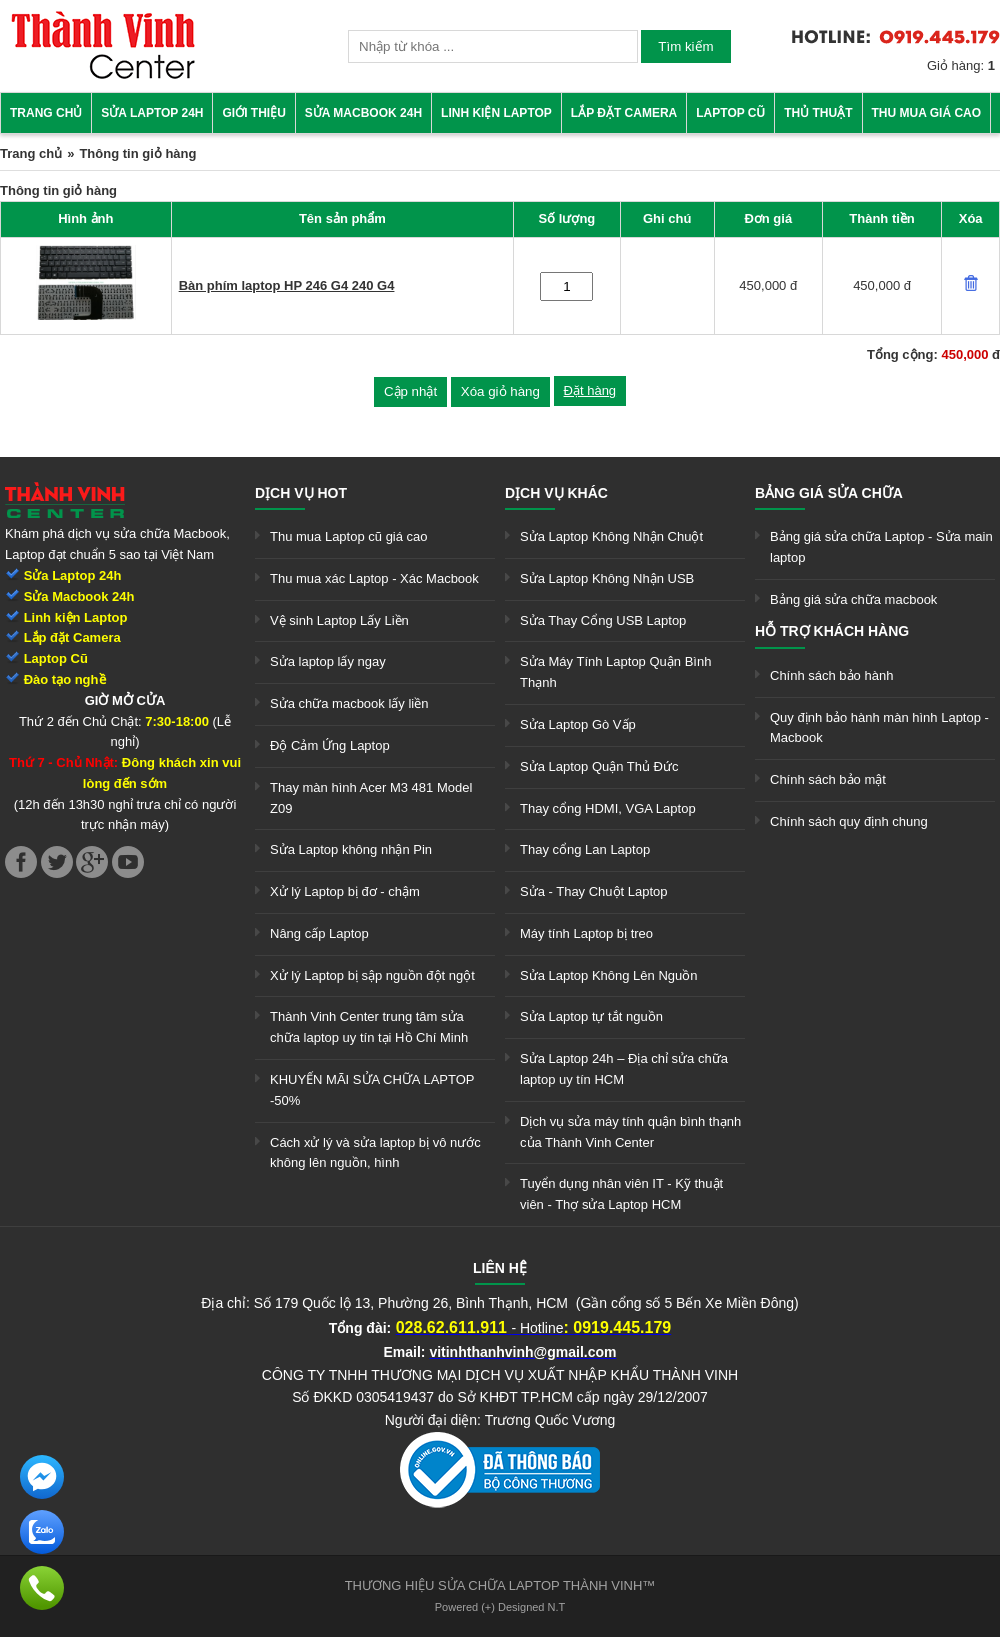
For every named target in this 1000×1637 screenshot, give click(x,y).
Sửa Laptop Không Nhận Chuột (611, 536)
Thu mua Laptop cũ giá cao (349, 536)
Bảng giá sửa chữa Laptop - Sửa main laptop (881, 547)
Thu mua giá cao (927, 113)
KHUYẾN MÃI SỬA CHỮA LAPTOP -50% (372, 1090)
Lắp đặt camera (624, 113)
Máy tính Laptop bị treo (586, 933)
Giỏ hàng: (961, 65)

= Stated goal =
Please format the lines starting at the one containing "Thu mua giá cao (927, 113)" and ending at the last line of the records above as a JSON list of strings, one string per line, with blank lines omitted.

= Answer below =
[
  "Thu mua giá cao (927, 113)",
  "KHUYẾN MÃI SỬA CHỮA LAPTOP -50% (372, 1090)",
  "Lắp đặt camera (624, 113)",
  "Máy tính Laptop bị treo (586, 933)",
  "Giỏ hàng: (961, 65)"
]